Moldovan Arrival – An Extract From My Book

To set the scene, Hamish and I had just taken the overnight train from Bucharest to Chisinau……

Disorganised & Disorientated

We arrived in the Moldovan capital in what can only be described as a severely groggy state. The hard seats had not given the most comfortable of nights and there had also been people constantly shuffling noisily up and down the corridor.

Add to that being woken by the usual border control plus the fact that we were close to the noisy diesel locomotive that was hitched onto us on the Moldovan side, and it is easy to imagine that sleep was at a premium, even if we were pretty fatigued from the night before.

Chis

Being tetchy and tired is never a good combination, but fortunately we managed to use our last Romanian money at the grey station to buy a roll and some strong coffee to attempt to reawaken the senses and improve the mood slightly.

Sufficiently revived, it was now time to find our way to our accommodation. I had pre-booked this, the intriguingly named ‘Tatyana’s Flat’. The place had been described as central, recently renovated and apparently Tatyana would be available to answer any questions we might have.

Disappointingly Tatyana had replied to my e-mail to say that she was unable to meet us at the station, but advised us to take mini bus 353 that would take us very close to the flat. She advised us to alight just past the petrol station.

I thought it a little odd that a central place would have a petrol station nearby, but dismissed the thought almost immediately.

I think I may have been attracted by the name Tatyana more than anything else. I don’t know why, but I find something sexy in that name in a seedy sort of way I suppose. I did imagine her to be blonde, young and tall and thought she would definitely make a good tour guide, especially at night!

At €30 a night the accommodation was also damned cheap, although not a bad little income for Tatyana in what was one of Europe’s poorest countries.

The station was much bigger than we had imagined, fronted by a large concourse with a busy road in front of it. We shunned all taxi driver advances and strode off purposefully in search of minibus 353. The flaws in our plan soon became obvious. We had no idea in which direction we needed to go or how to hail the vehicle we needed.

Furthermore, there were dozens of minibuses zipping along, each with a just about visible number on their windscreen. We screwed our eyes up to try and see our magic number, but there was no sign of one. In any case you had no chance in seeing any number until the bus was right upon you. We would need to eat humble pie and get a taxi.

We tramped back to the concourse, where of course we were approached straight away. I showed the address to the elderly driver who laughed and responded in a gruff voice “this is far away, why you want to go there, I take you to hotel near here.”

__EXERCISE DETAILS__
Quote the stretch of the Moldovan arrival extract from "Add to that" through "we might have.", word for word.

__PROVIDED DATA__
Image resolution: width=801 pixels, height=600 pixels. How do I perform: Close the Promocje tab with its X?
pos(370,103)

__CORRECT RESPONSE__
Add to that being woken by the usual border control plus the fact that we were close to the noisy diesel locomotive that was hitched onto us on the Moldovan side, and it is easy to imagine that sleep was at a premium, even if we were pretty fatigued from the night before.

Chis

Being tetchy and tired is never a good combination, but fortunately we managed to use our last Romanian money at the grey station to buy a roll and some strong coffee to attempt to reawaken the senses and improve the mood slightly.

Sufficiently revived, it was now time to find our way to our accommodation. I had pre-booked this, the intriguingly named ‘Tatyana’s Flat’. The place had been described as central, recently renovated and apparently Tatyana would be available to answer any questions we might have.